In fact, for properties \(\phi \) one must choose a language with a formal semantics, in particular formalizing implication from \(\phi '\) to \(\phi \), and this implication must be efficiently decidable. An simple example could be attribute value pairs with selective disclosure and comparison of attributes, e.g. “at least 66.6 years of age”.
- 2.
One could make additional clauses that define it to be illegal, if A does not know \(\mathsf {inv}( PK ')\), but it would put a legal requirement on A never to lose old keys (and if A is using here a key that is already legally bound to somebody else, then A is already punishable according to §2). Further one could define it as illegal if A here asks for a \(\phi \) that is not implied by \(\phi '\).
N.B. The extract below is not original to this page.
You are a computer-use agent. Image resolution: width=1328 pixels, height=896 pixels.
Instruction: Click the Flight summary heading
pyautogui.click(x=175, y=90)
However, since every broker is obliged by §6 to check that, this is not necessary. In fact, one may argue that it could be counter-productive if it were illegal to ask for attestation of properties one does not have; a server could rely on the fact they are “off the hook” once a user asks for a wrong property.
- 3.
In general, one could model transactions that represent the behavior of more than one player performed collaboratively. This then needs to be decoupled according to the choices each player makes.
- 4.
Note that our legal system does not even regulate how the exchange between a player and a broker to obtain a credential is organized: this may be transmitted over a TLS channel or even clear text, either way can be done in a legal way.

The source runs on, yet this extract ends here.